Christmas to Calvary — December 7

A Centurion’s Slave Healed

After he had finished all his statements in the hearing of the people, he entered into Capernaum. Now a certain centurion’s slave, who was esteemed by him, was sick and was about to die. So when he heard about Jesus, he sent Jewish elders to him, asking him that he would come and cure his slave. And when they came to Jesus, they began imploring him earnestly, saying, “He is worthy that you grant this for him, because he loves our nation and he himself built the synagogue for us.” So Jesus went with them. Now by this time he was not far away from the house, and the centurion sent friends, saying to him, “Lord, do not trouble yourself, for I am not worthy that you should come in under my roof. For this reason neither did I consider myself worthy to come to you. But say the word and my slave must be healed. For I also am a man placed under authority, who has soldiers under me, and I say to this one, ‘Go!’ and he goes, and to another one, ‘Come!’ and he comes, and to my slave, ‘Do this!’ and he does it.”

And when Jesus heard these things, he marveled at him, and turning around to the crowd that was following him, he said, “I tell you, not even in Israel have I found such great faith!” And when they returned to the house, those who had been sent found the slave healthy.

A Widow’s Son Raised

And it happened that on the next day he went to a town called Nain, and his disciples and a large crowd went with him. And as he approached the gate of the town, behold, a man who had died was being carried out, his mother’s only son, and she was a widow. And a large crowd from the town was with her.
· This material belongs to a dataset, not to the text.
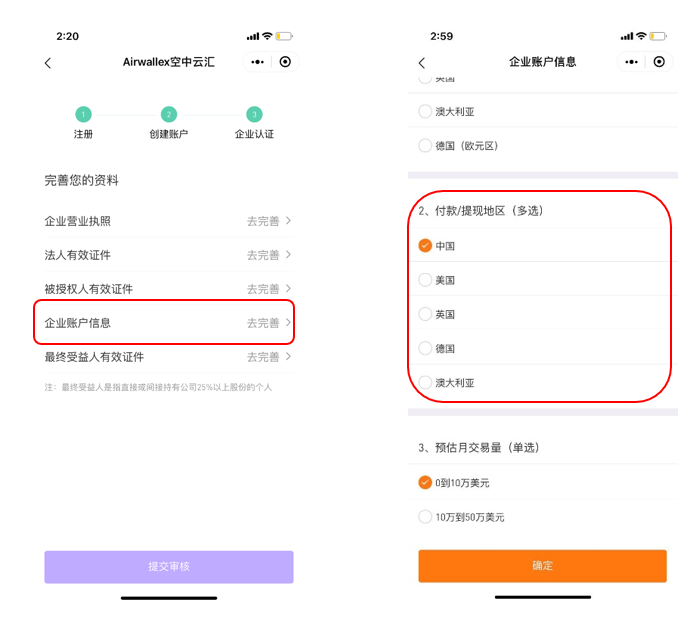
Task: Tap step 1 注册 circle icon
Action: [x=83, y=114]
And when the Lord saw her, he had compassion for her and said to her, “Do not weep!” And he came up and touched the bier, and those who were carrying it stopped. And he said, “Young man, I say to you, get up!” And the dead man sat up and began to speak, and he gave him to his mother. And fear seized them all, and they began to glorify God, saying, “A great prophet has appeared among us!” and “God has visited to help his people!” And this report about him went out in the whole of Judea and in all the surrounding region.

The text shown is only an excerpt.